Einen großen Coup bereitet der Guide Michelin vor, der in diesem Jahr sein 125-jähriges Jubiläum als Restaurantführer feiert und ungebrochen im Besitz des französischen Reifenkonzerns Michelin steht: nach dem ersten weltweiten Hotelguide (mit den roten Keys) sollen bald Weinbewertungen folgen.

Das kündigte der Generaldirektor des Guide Michelin, Gwendal Poullennec, vor wenigen Tagen in Frankreich an. Gerechnet hatte man damit in Fachkreisen schon länger, zumal Michelin mittlerweile Alleineigentümer des wichtigsten Weinkritikers der Welt ist, der Robert Parker Wine Advocate Gruppe. Seit dem Jahr 2019 gehört Parker zum Michelin Reich.

Michelin ist auch Eigentümer von Robert Parker Wine Advocate

"Die Marke Michelin ist viel mächtiger", tönt es aus dem Michelin Management, das aber langfristig an der Marke Robert Parker und/oder des Wine Advocate (so nennen sich die Parker Publikationen) festgehalten will. Schliesslich habe die Marke RR (Robet Parker) einzigartigen Weltruf bei Weinbewertungen.

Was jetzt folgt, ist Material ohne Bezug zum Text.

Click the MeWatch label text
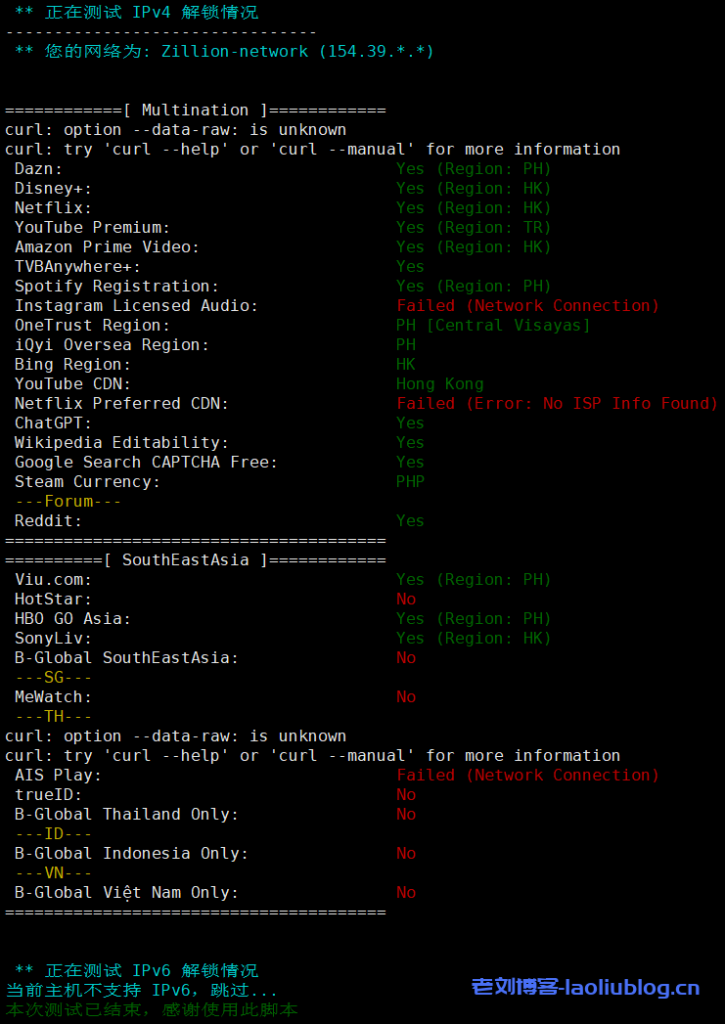The width and height of the screenshot is (725, 1024). click(54, 697)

Michelin hat durchaus vor, mit seinen künftigen Weinbewertungen die Branche durcheinander zu wirbeln, die derzeit meist von starken nationalen Weinführern dominiert wird – etwa La Revue du Vins de France, Vinum in der Schweiz und Deutschland, Vinaria in Österreich, Gambero Rosso in Italien. Einen Weltweinführer gibt es hingegen nicht.

Bald Rote Gläser für die besten Weine?

Ob Michelin für künftige Weinbewertungen eher das 100 Punkte System von Parker heranziehen wird oder das System der 3 Roten Symbole (Sterne für Restaurants, Keys (Schlüssel) für Hotels) bleibt vorerst offen. Die Symbole würden zur Konzernstrategie passen. Vorstellbar, dass Michelin Symbole von 1 bis 3 verwendet, Parker bei seinen Punkten bleibt.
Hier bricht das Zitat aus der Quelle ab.